Due to the local climate conditions, the precipitation in the dry season is obviously different from that in the rainy season, while the open pit configuration of the grinding material pile results in a large fluctuation of the raw ore water content with different seasons. In the dry season, the water content of raw ore is about 8%–10%, while in the rainy season, when the precipitation is large, the water content of raw ore can reach about 15%. This brings great interference to the grinding production control and affects the control effect of the optimal control system in the rainy season. In order to improve the adaptability of the control system, it is necessary to realize the adaptive control algorithm parameters.

A total of 24,500 pieces of data covering 24 months, as shown in Table 2, including the dry season and rainy season. Moreover, 15,000 pieces of data were used for modeling training, 5000 pieces of data were used for modeling testing, and 4500 pieces of data were used for modeling validation.

A CNN network using VGG-16 structure [26,27], with five segments connected in series by multiple 3 × 3 convolutional kernels. The maximum pooling layer with a size of 2 × 2 is connected after each convolutional segment. The network scales the feature map through the pooling layer, with three fully connected layers and one softmax layer connected at the end [28]. The network structure in Figure 7 is used to classify the data during the dry and rainy seasons, and the classification results are combined with manual labeling, as shown in Figure 8.

3.3. Expert Control Layer

3.3.1. Feeding Expert Control

The precise control of ore feeding is the premise of efficient and stable operation of the SAG mill as shown in the Table 3 and also the basis of the whole grinding intelligent control. For semi-autogenous grinding ore feeding, its specific control objectives include two aspects: the stability of the ore-feeding amount and the stability of ore-feeding particle size distribution. In detail, one is to maintain the stability of mineral feeding materials under normal working conditions, and another is to quickly adjust and reach the new set value when working conditions migrate, which is conducive to the stability of the entire system.

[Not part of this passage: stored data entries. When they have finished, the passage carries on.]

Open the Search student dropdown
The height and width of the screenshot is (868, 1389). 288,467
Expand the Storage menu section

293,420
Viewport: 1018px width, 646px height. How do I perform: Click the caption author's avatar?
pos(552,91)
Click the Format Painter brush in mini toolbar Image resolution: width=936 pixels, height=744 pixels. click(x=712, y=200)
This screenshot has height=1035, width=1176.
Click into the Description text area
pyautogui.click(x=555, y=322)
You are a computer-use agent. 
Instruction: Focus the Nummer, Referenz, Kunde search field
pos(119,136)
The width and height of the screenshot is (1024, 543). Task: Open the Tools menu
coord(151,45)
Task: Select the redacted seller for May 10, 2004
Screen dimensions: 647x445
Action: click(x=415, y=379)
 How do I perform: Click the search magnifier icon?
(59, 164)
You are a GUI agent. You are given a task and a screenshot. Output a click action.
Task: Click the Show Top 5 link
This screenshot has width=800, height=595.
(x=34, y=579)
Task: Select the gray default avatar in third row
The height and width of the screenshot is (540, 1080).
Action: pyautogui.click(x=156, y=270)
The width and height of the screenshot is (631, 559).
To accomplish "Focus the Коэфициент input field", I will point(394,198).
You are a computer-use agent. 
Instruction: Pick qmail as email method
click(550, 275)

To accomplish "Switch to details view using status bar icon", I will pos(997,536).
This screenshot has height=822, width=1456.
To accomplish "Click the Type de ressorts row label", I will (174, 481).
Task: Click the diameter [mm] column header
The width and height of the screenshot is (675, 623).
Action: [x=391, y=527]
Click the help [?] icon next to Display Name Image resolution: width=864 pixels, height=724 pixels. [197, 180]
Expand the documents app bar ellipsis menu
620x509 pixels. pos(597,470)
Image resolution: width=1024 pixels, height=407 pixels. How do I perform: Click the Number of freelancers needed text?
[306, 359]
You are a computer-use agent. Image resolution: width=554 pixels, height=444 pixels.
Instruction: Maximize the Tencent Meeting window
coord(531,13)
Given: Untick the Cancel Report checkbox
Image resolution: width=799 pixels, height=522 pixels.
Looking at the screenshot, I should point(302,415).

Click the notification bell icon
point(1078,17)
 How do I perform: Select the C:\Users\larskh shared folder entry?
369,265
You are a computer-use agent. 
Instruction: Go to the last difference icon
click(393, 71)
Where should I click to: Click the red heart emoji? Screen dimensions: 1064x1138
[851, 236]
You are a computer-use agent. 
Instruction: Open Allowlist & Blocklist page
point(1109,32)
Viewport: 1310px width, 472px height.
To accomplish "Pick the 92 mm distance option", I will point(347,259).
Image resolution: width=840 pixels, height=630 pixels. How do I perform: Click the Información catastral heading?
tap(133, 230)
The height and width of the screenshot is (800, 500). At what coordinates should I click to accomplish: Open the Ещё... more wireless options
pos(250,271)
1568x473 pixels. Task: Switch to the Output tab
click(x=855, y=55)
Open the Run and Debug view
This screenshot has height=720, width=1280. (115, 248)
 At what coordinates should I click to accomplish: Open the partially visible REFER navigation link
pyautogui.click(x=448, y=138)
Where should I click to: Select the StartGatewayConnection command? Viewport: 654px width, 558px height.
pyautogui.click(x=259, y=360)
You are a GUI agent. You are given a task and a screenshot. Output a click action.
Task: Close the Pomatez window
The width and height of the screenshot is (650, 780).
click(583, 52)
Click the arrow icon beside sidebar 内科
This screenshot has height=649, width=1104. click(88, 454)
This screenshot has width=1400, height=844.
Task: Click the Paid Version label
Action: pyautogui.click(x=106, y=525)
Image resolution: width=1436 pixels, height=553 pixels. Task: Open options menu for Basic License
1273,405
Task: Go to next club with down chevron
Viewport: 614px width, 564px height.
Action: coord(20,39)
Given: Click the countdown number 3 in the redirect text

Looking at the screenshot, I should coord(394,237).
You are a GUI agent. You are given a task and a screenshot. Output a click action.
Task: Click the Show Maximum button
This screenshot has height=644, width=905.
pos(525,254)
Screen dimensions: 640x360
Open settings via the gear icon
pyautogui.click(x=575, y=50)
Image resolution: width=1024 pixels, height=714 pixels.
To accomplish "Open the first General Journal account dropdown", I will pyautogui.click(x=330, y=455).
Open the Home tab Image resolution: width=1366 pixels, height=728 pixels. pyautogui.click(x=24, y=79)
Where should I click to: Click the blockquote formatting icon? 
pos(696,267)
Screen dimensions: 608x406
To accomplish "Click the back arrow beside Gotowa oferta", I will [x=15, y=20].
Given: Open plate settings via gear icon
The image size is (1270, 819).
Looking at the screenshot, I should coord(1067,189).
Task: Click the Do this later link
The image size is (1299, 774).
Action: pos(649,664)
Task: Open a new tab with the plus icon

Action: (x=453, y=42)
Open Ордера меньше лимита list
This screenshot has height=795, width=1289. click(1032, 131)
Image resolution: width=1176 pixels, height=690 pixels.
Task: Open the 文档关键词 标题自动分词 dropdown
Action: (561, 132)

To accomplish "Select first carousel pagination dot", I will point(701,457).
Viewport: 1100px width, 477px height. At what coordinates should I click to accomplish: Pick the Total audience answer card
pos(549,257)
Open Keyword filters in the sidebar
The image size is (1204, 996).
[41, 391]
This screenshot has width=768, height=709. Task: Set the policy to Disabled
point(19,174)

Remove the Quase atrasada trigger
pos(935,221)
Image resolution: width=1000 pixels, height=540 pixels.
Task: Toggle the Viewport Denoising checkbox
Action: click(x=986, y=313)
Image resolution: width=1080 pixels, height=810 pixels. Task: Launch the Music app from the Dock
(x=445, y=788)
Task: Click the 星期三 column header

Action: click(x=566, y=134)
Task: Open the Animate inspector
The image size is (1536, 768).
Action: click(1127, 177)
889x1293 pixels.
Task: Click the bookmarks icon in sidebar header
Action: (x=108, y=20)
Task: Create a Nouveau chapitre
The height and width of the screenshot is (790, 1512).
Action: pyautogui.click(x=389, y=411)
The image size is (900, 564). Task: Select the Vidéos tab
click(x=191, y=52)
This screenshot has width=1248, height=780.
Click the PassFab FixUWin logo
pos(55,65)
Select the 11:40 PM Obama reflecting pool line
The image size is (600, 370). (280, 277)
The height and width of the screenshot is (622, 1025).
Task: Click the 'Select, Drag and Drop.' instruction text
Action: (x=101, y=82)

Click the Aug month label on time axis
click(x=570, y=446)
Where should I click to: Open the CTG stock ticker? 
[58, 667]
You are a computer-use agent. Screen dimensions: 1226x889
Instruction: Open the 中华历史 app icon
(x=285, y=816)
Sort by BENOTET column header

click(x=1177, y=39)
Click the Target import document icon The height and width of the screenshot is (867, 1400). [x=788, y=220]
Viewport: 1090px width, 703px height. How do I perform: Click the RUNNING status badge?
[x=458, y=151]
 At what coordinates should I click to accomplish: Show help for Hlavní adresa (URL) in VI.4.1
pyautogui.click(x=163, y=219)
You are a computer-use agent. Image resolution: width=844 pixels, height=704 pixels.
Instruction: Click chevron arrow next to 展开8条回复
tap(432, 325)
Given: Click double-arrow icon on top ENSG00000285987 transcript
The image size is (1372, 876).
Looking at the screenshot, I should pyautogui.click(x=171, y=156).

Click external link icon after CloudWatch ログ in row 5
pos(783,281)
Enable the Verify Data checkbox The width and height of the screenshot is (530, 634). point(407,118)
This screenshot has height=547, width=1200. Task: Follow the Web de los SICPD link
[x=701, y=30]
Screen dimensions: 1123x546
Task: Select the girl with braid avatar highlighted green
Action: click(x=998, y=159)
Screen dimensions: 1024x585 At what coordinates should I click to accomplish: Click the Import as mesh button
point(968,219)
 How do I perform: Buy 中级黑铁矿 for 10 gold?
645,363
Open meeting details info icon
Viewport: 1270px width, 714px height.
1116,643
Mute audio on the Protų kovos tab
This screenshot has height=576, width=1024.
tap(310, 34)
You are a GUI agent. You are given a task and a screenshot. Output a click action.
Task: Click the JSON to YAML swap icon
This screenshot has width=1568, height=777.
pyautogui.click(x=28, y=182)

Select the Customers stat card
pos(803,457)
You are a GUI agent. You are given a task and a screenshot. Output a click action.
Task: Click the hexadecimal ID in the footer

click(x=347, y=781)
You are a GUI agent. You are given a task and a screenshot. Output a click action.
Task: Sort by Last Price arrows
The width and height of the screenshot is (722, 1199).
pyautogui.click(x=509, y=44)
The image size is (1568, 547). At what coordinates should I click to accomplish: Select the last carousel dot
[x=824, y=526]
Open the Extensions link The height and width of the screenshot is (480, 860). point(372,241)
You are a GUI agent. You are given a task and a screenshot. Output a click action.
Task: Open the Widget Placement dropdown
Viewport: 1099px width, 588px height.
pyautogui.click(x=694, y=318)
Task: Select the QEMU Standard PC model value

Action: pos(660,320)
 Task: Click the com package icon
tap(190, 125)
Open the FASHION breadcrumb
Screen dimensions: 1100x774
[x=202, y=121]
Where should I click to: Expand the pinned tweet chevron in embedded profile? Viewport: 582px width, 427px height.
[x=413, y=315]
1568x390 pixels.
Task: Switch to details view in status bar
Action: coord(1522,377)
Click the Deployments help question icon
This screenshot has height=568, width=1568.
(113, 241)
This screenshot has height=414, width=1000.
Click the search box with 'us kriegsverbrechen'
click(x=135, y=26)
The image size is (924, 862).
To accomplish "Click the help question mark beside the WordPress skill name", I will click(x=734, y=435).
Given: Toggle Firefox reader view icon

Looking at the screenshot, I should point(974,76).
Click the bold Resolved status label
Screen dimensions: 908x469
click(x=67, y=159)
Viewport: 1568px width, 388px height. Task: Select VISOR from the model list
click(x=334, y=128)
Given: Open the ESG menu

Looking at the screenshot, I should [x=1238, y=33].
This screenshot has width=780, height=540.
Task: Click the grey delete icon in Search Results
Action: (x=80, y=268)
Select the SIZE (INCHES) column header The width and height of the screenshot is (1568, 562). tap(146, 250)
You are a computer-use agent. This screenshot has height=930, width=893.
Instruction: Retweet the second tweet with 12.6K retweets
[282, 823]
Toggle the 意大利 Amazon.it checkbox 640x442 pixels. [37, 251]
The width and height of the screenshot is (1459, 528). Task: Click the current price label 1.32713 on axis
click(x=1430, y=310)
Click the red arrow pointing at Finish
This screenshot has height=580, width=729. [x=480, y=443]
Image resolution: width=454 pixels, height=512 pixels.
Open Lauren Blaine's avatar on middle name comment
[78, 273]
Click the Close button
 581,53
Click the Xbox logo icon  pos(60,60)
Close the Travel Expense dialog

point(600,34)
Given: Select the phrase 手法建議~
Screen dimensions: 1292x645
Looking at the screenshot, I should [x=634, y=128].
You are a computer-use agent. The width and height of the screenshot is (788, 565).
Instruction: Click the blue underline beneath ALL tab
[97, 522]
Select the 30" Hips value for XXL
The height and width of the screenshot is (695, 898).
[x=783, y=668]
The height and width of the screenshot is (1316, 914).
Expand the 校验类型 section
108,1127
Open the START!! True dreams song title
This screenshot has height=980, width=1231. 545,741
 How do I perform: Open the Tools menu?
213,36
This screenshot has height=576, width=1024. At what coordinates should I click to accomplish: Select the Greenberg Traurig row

Difficulties of intelligent feeding include large system lag, sometimes variable storage and measuring tools in the silo, differences among feeders, and sudden occurrence of various abnormal conditions on-site. As for Plant M, there are four feeders at the bottom of the raw ore bin. The location of each feeder is different, and its corresponding storage height and ore block size are different and change with the production process. The ore-feeding capacity and ore block size show obvious time variation and difference. The distance between the feeder and the belt scale (measuring mechanism) is about 200 m, with a delay of about 2 min. In the rainy season, the feeder downport is easy to be blocked. At this time, the operators must stop the corresponding feeder immediately and start a new feeder to ensure the continuity of production. In actual production, materials in raw ore are mixed with various ores with different copper grades and particle sizes according to the feedback scheduling of the flotation process. Aiming at the actual problems on-site, the feeding expert control system compensates for the dynamic changes of the feeding process through the LSTM-based model of the feeding process and conducts real-time control on the amount and fragmentation of SAG mill feed to ensure the stability of grinding production as shown in Figure 9.

If the ore-feeding capacity of the $i$th feeder (1 ≤ $i$ ≤ 4) is $k_i$, the proportion of large blocks is $p_i$, its frequency value is $u_i$, the prediction value of ore-feeding amount is $W_{cal}$, and the prediction value of the proportion of large blocks is $P_{cal}$, then:

(2)$\left\{\begin{array}{c}\sum _{i=1}^4{k}_i·u_i=W_{cal}\\ \sum _{i=1}^4{p}_i·{k_i·u}_i=P_{cal}{·W}_{cal}\\ u_{min}\le u_i\le u_{max}\end{array}\right.$

When there is a deviation between the actual value $W_{means}$ of the ore-feeding amount measured by the ore-feeding belt scale and the $P_{meas}$ measured by the ore lump analyzer and the set value $W_{set}$ of the ore-feeding amount and the set value $P_{set}$ of the ore-feeding lump proportion given by the grinding and classification expert control, the adjustment amount of the feeder frequency can be calculated by the increment method:

(3)$\left\{\begin{array}{c}\sum _{i=1}^4{k}_i·{∆u}_i=W_{meas}-W_{set}\\ \sum _{i=1}^4{p}_i·{k_i·∆u}_i=P_{meas}{·W}_{meas}-P_{set}{·W}_{set}\\ \begin{array}{c}-u_{max}\le ∆u_i\le u_{max}\\ u_{min}\le u_i+∆u_i\le u_{max}\end{array}\end{array}\right.$

In the actual control, according to the coarse and fine classification of the ore feeder’s blanking block size, the frequency of one coarse and one fine pair of ore feeders can be adjusted each time, so the above equation can be degenerated into a two-dimensional linear equation, which can be solved quickly. When the ore-feeding frequency is lower than the lower limit or higher than the upper limit, poll other ore-feeding port matching schemes or turn on/off the feeder.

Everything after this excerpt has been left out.